What do you wish more people understood about living well while facing serious illness?

It would be helpful if more people understood the concept of palliative care, with its philosophy of enabling people to live until they die, through good symptom control and support for themselves and members of their family.

How do you support caregivers who are overwhelmed?

Support can be provided to caregivers in a number of ways: through increasing care at home, both with paid staff and with volunteers; to encourage a patient to attend day services so there is some respite for the carer; and, if necessary, for admission of a patient to a palliative care service, both to support the patient and to give the carer some relief from their caring duties.
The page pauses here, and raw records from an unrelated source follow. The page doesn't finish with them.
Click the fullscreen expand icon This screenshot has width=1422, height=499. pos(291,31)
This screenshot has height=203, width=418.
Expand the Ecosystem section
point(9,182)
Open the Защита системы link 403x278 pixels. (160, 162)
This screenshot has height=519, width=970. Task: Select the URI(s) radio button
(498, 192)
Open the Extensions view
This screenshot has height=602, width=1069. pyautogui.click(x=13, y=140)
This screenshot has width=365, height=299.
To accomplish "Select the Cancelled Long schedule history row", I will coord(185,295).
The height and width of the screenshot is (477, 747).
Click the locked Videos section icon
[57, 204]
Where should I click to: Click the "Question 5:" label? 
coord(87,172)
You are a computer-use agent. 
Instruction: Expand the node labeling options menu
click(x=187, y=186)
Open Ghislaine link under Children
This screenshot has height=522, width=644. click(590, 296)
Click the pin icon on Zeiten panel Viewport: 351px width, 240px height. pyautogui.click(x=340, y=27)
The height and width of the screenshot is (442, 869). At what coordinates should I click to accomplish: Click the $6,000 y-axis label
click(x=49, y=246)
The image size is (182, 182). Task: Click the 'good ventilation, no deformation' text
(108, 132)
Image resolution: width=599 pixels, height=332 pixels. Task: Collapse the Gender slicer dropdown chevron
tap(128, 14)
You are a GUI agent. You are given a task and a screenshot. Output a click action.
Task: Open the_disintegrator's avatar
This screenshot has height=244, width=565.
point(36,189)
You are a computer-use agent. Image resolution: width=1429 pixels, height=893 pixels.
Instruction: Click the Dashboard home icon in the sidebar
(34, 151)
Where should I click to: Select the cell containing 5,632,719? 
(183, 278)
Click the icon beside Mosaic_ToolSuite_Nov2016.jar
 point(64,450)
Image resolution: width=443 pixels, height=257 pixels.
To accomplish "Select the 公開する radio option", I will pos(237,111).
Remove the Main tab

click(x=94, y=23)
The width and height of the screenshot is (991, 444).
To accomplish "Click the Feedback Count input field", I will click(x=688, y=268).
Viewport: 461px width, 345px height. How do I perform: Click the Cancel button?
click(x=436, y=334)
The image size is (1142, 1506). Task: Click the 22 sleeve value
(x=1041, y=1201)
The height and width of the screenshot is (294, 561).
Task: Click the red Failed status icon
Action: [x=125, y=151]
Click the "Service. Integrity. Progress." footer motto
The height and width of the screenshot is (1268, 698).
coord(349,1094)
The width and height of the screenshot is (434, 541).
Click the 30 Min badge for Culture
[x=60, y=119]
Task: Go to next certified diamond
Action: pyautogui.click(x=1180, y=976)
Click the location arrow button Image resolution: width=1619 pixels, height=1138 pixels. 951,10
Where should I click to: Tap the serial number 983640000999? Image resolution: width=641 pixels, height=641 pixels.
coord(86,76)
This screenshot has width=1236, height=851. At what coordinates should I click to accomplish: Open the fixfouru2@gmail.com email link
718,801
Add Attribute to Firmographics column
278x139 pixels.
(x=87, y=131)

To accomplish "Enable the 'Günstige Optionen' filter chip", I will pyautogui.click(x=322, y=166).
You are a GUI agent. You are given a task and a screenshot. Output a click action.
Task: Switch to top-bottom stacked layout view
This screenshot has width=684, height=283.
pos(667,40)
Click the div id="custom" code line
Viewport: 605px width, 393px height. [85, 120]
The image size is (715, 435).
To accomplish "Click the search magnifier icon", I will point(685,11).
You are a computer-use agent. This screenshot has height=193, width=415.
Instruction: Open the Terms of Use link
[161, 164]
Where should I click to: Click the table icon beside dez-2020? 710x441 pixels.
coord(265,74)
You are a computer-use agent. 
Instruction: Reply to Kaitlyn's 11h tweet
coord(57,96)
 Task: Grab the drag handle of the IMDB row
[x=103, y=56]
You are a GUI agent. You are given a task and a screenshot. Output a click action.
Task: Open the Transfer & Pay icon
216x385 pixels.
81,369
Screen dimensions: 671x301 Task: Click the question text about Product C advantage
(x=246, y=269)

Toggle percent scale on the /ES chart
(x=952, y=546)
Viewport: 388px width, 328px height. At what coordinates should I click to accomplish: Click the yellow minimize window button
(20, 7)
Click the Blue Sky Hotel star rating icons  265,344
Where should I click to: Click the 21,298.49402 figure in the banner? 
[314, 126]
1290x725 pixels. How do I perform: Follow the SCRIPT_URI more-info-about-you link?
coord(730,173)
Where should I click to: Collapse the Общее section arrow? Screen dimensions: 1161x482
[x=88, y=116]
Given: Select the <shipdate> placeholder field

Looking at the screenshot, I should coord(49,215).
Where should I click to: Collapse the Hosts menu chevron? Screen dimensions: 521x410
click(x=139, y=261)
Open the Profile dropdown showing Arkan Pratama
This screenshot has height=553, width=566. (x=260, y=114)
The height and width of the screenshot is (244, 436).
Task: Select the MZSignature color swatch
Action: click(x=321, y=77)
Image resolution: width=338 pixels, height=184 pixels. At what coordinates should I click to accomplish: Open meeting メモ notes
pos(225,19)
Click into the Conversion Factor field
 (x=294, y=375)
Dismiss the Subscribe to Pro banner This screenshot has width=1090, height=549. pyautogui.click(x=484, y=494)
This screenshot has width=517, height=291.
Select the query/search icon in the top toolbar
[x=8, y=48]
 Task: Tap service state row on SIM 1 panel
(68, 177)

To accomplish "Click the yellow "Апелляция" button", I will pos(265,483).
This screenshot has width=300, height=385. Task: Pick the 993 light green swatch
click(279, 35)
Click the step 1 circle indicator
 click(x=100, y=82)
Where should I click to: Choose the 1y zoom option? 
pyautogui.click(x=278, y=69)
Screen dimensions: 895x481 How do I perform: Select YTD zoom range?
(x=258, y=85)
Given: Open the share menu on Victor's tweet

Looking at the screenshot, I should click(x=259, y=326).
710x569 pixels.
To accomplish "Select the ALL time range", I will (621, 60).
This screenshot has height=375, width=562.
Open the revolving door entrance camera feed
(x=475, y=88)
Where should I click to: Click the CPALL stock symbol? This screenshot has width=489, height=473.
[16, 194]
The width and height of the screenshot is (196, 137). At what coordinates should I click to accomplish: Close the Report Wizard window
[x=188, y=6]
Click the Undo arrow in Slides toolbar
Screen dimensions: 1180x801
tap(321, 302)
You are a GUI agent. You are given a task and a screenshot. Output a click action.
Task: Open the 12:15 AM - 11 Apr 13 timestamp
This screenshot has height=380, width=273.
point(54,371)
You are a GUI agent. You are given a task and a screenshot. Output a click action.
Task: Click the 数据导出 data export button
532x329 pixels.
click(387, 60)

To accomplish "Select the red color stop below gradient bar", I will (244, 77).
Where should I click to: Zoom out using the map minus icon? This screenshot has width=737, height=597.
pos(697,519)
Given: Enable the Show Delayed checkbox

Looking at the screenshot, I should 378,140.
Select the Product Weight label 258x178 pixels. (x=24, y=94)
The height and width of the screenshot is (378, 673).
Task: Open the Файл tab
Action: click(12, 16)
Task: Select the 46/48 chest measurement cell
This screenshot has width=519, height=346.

How has palliative care evolved in recent years, and what changes do you still hope to see in healthcare systems?

Across western Europe, the ageing population with multiple comorbidities has led to the development of palliative care over the past decades and its integration into mainstream healthcare systems. Increased resources and palliative care provision would improve patients' quality of life and ensure healthcare spending was focused appropriately.

The Cudeca Institute for Palliative Care Studies and Research hosted the 2026 edition of the International Collaborative for Best Care for the Dying Person Summer School last week. Recognised as one of the most significant international scientific gatherings dedicated to improving care during the final days of life, this initiative was founded in 2014 and involves a global network of clinicians and researchers.

Held at the Yusuf Hamied research centre in Benalmádena, the initiative had the participation of some of the most influential international voices in palliative care. Joining Professor John Ellershaw, were Professor Agnes van der Heide from Erasmus University Rotterdam, a prominent European researcher involved in international initiatives; Professor Naveen Salins, Director of Research at Manipal Academy of Higher Education in India and a specialist in palliative care within highly complex healthcare environments; and Professor Carl Johan Fürst from Lund University, a distinguished clinical and academic researcher.

The opening ceremony was chaired by Dr Yusuf Hamied, a benefactor of Cudeca whose mission focuses on advancing education, research and global access to scientific and healthcare knowledge, with a particular emphasis on palliative care.

The programme was structured around three thematic areas, with plenary sessions and parallel workshops. These included the 10/40 Model for the best end-of-life care, sessions dedicated to the iLIVE project, and workshops on the involvement of bereaved family members to enhance care quality and the development of volunteering services.